What the task requires: Write out the records word for word, with no pictures.

Data supplied:
* * *
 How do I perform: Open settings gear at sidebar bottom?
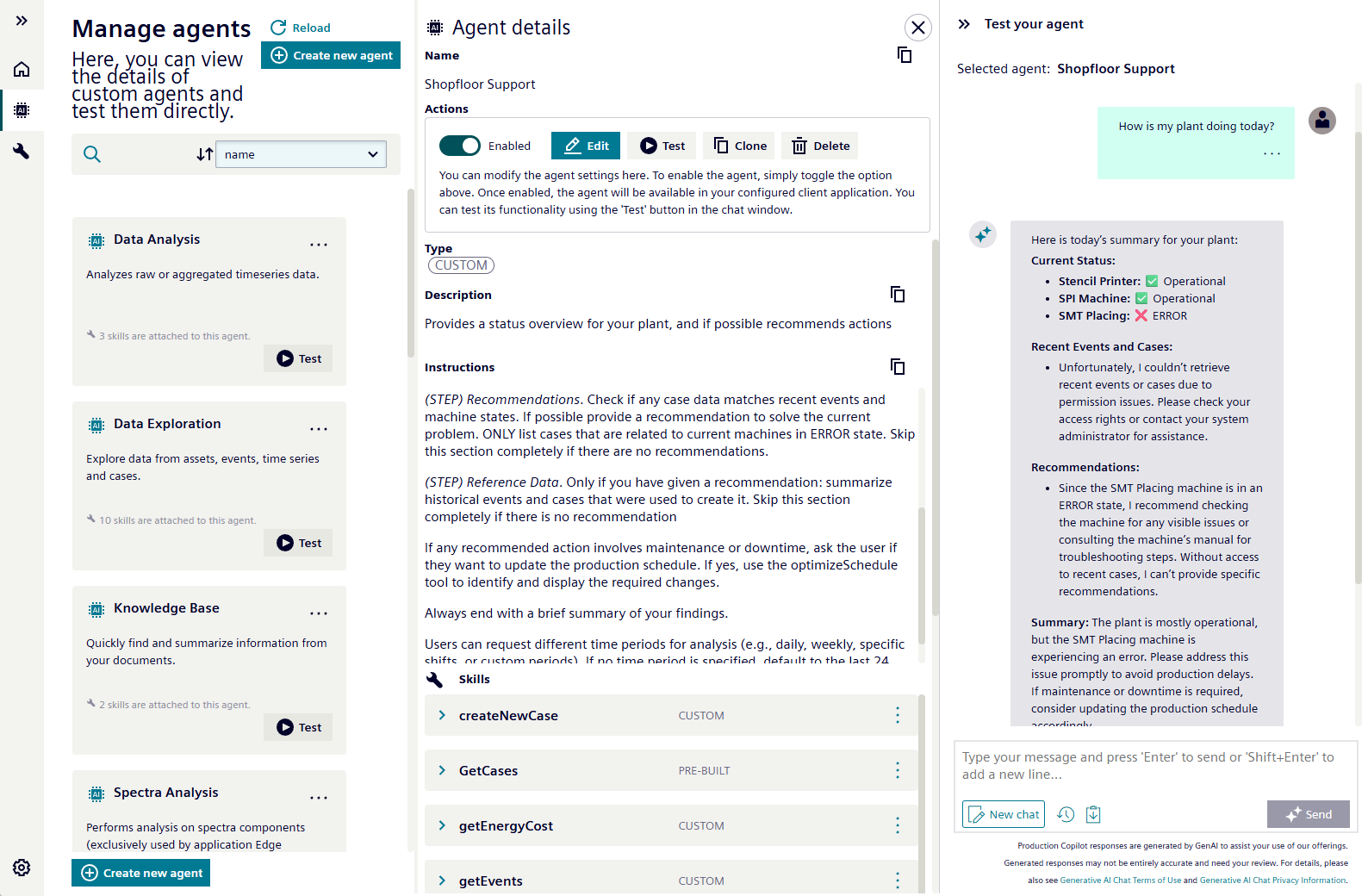[x=22, y=868]
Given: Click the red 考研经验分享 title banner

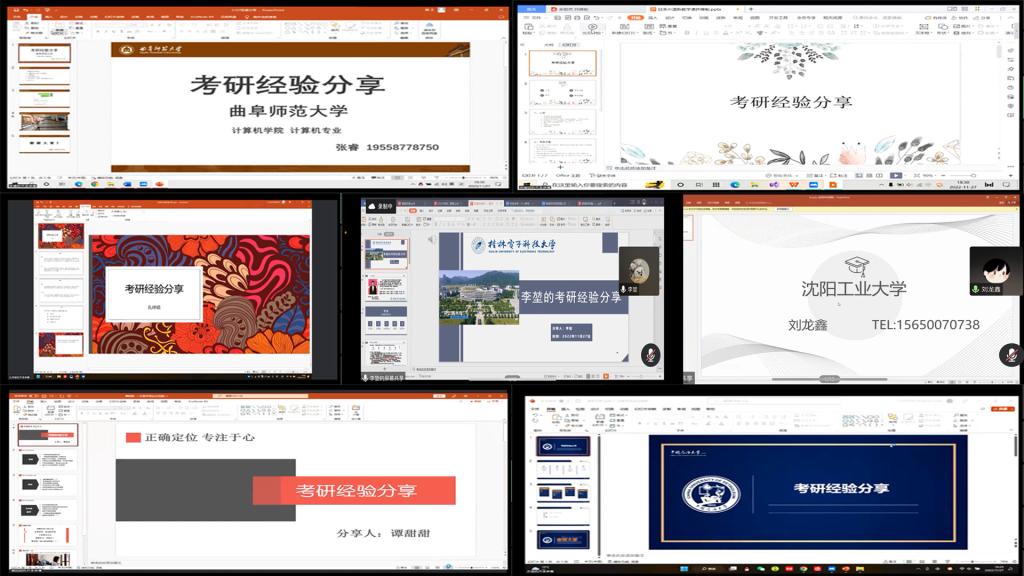Looking at the screenshot, I should (x=355, y=491).
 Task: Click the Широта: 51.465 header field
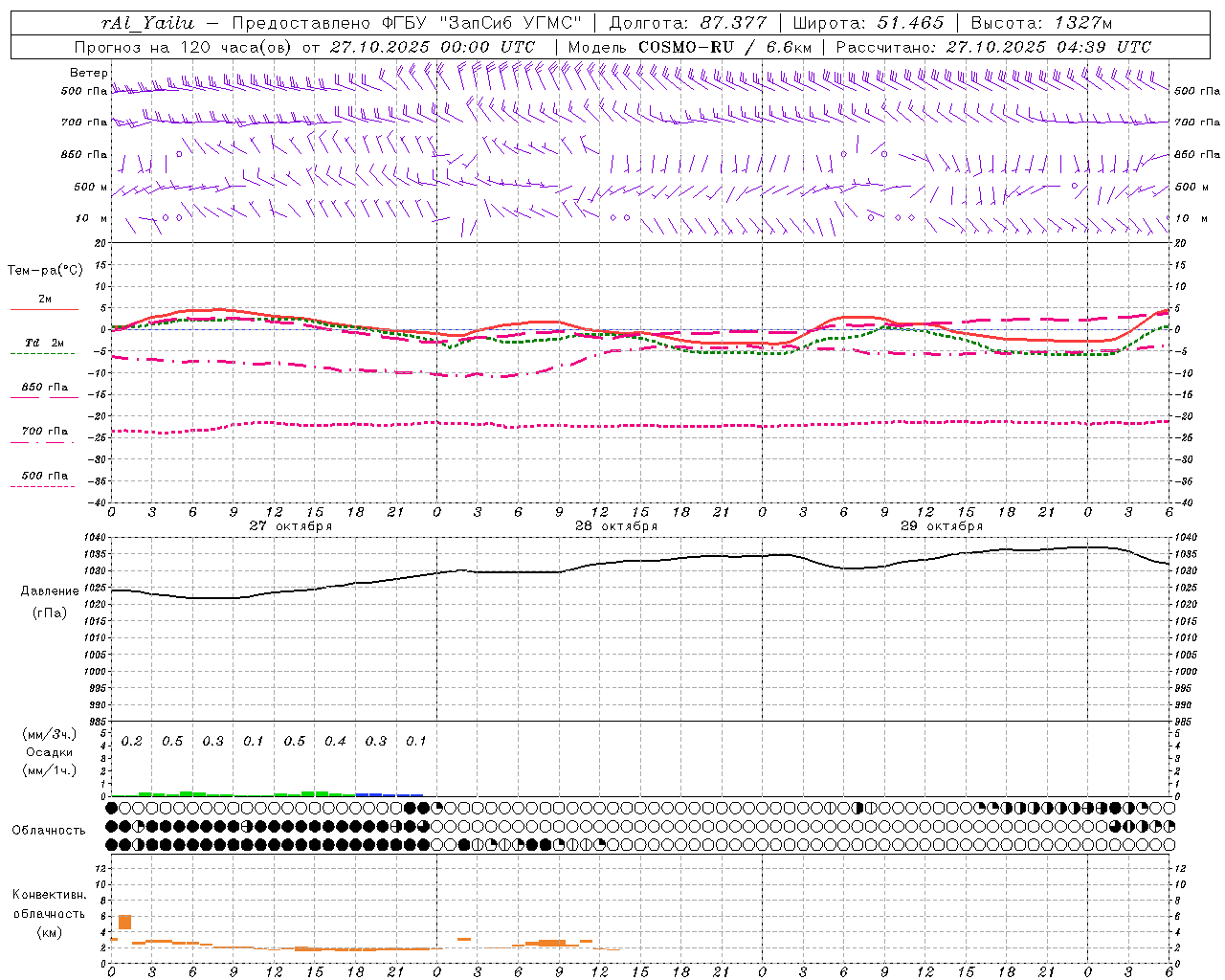point(868,23)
* * *
Answer section:
 How do I perform: Open settings gear at sidebar bottom?
[x=22, y=868]
Given: Click the red 考研经验分享 title banner

Looking at the screenshot, I should (x=355, y=491).
 Task: Click the Широта: 51.465 header field
point(868,23)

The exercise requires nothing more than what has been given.